* [RECORDS]:
____________________
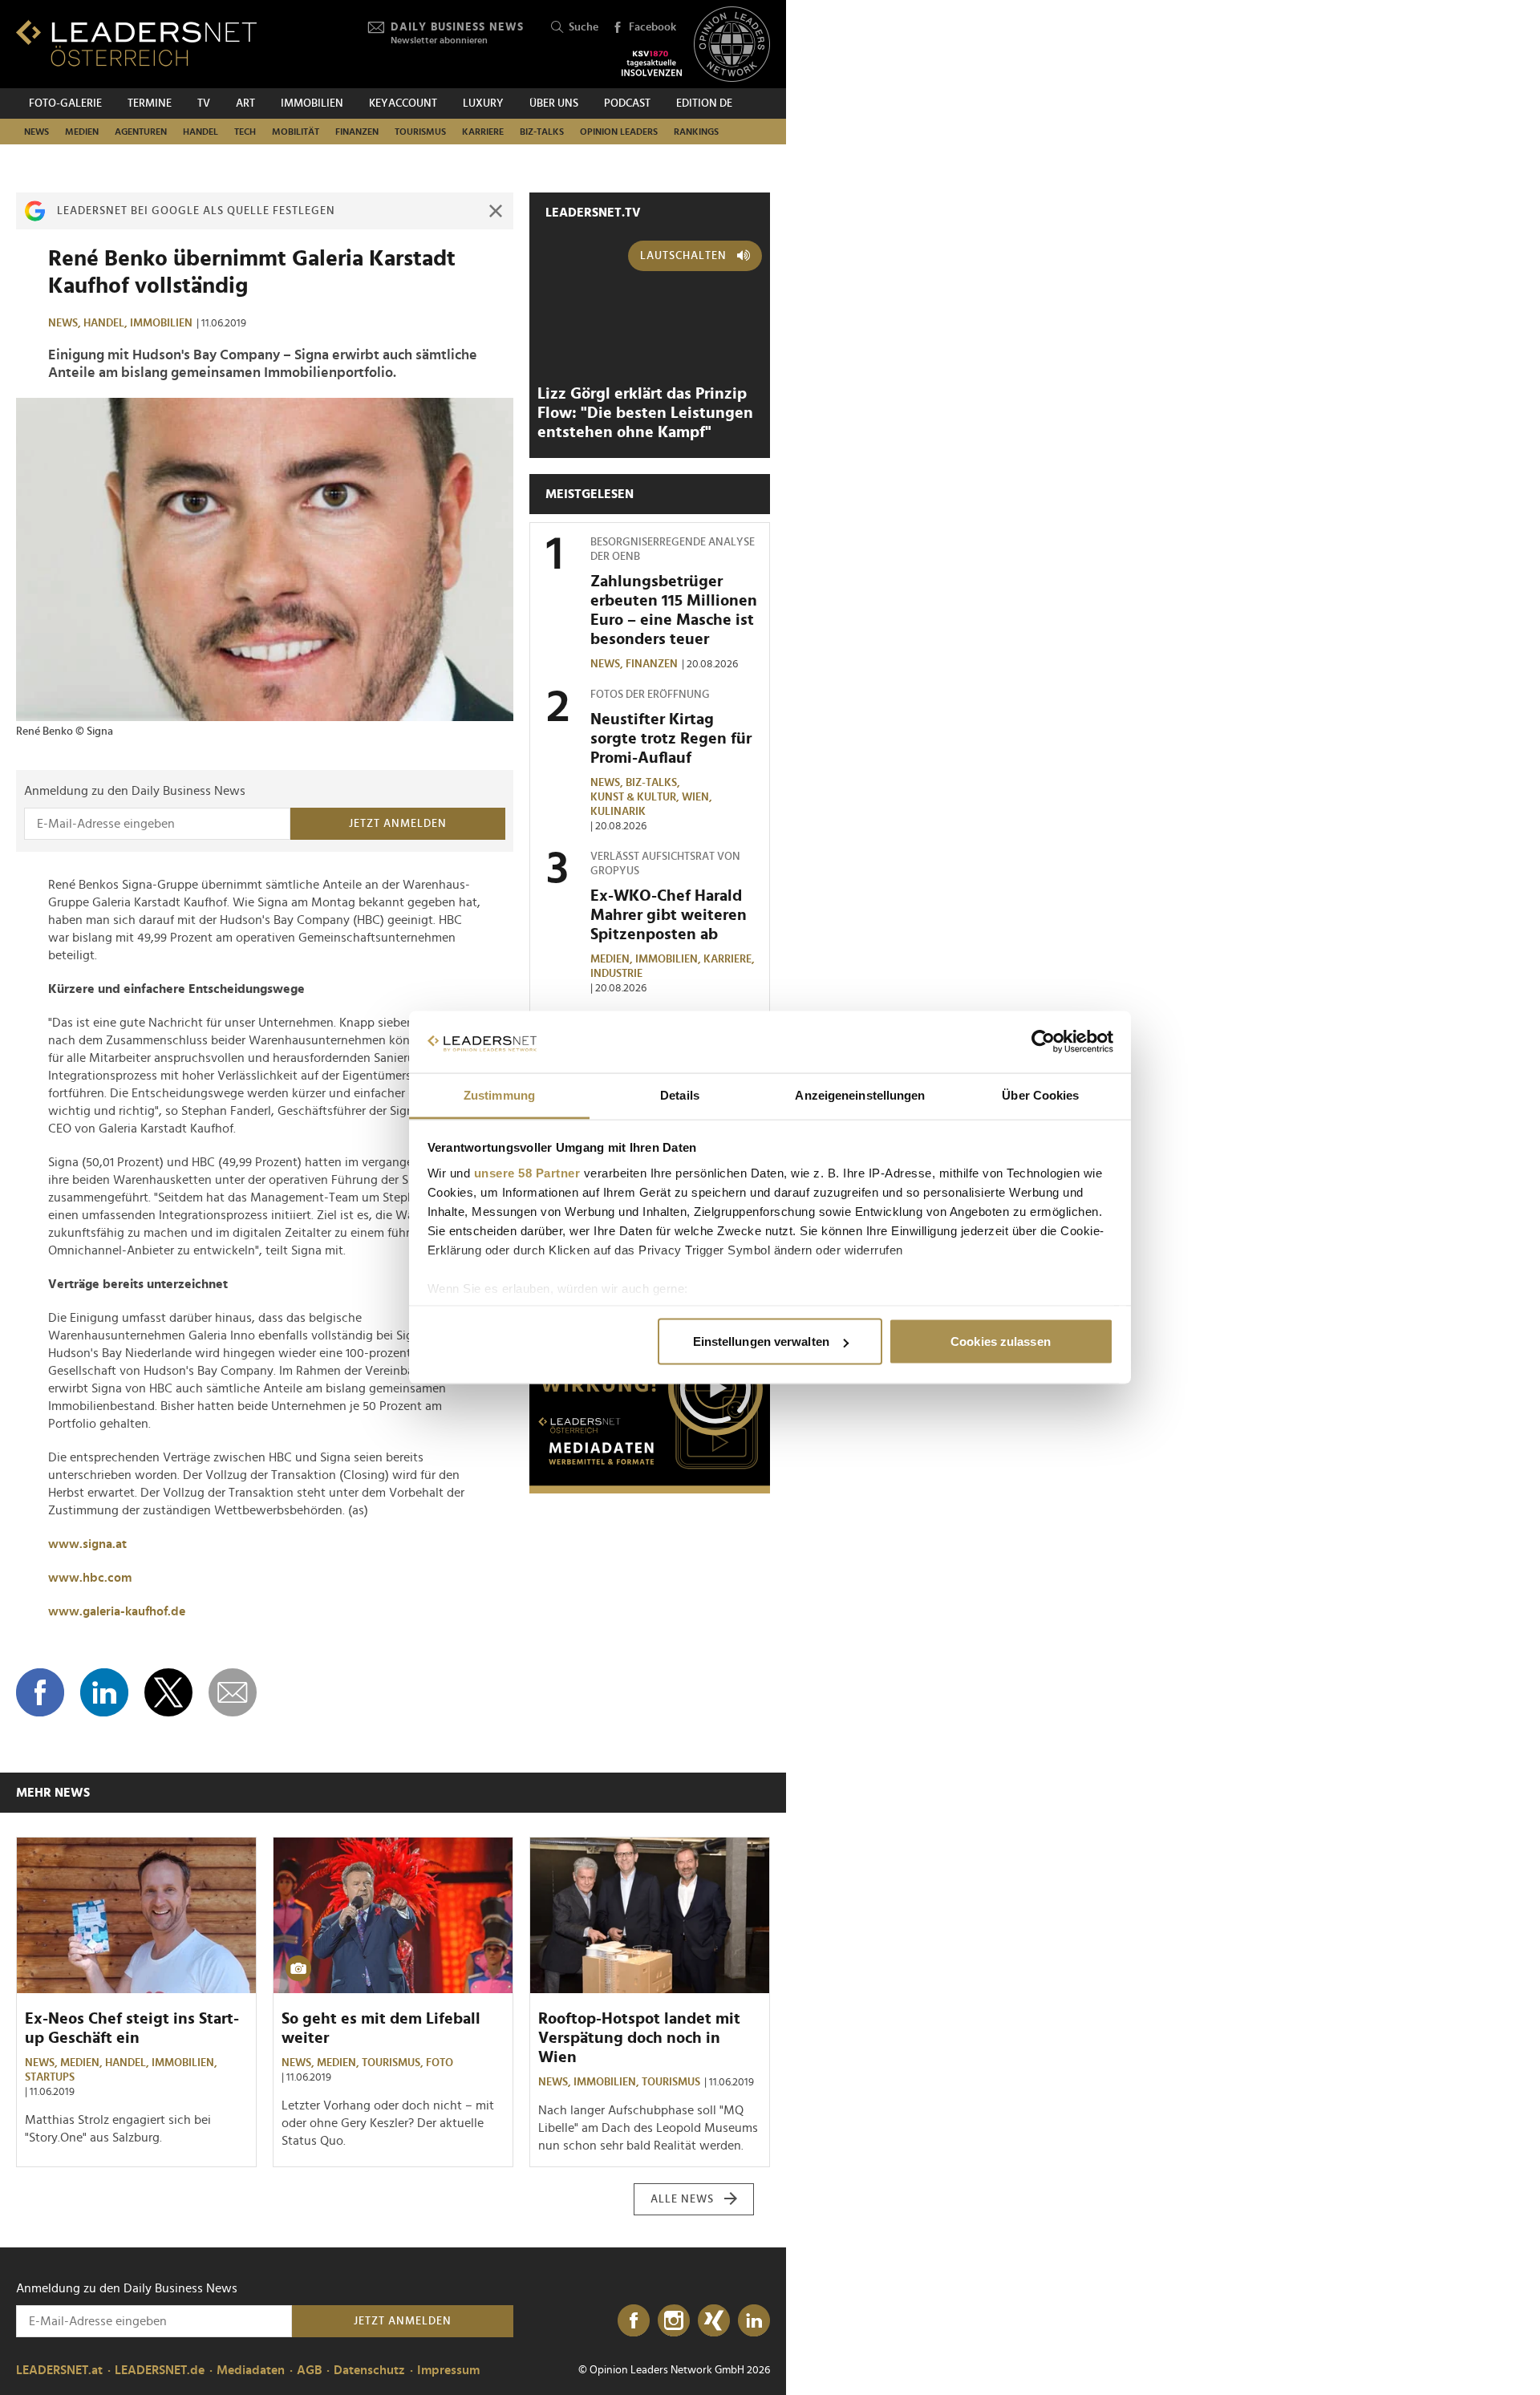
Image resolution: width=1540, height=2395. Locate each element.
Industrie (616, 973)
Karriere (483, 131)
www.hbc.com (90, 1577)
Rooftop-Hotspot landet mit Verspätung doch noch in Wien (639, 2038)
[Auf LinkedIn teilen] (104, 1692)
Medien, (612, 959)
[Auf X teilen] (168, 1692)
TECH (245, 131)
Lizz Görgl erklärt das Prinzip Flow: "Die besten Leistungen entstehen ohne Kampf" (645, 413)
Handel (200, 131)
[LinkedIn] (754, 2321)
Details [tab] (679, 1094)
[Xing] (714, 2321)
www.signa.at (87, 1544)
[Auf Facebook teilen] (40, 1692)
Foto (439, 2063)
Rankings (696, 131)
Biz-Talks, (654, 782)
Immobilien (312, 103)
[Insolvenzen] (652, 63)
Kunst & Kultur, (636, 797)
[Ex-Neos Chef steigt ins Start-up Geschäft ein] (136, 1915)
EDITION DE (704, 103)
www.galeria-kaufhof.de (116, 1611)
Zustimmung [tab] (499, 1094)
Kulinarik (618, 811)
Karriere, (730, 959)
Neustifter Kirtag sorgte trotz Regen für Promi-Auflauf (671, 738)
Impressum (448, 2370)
____________________
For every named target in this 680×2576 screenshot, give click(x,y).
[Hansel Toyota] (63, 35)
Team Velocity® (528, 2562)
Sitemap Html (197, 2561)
____________________
* [YOUR OBJECTIVE]: Only lines holding the word "teilen" are wanted; list them all from the material.

* [RESPONSE]:
[Auf LinkedIn teilen] (104, 1692)
[Auf X teilen] (168, 1692)
[Auf Facebook teilen] (40, 1692)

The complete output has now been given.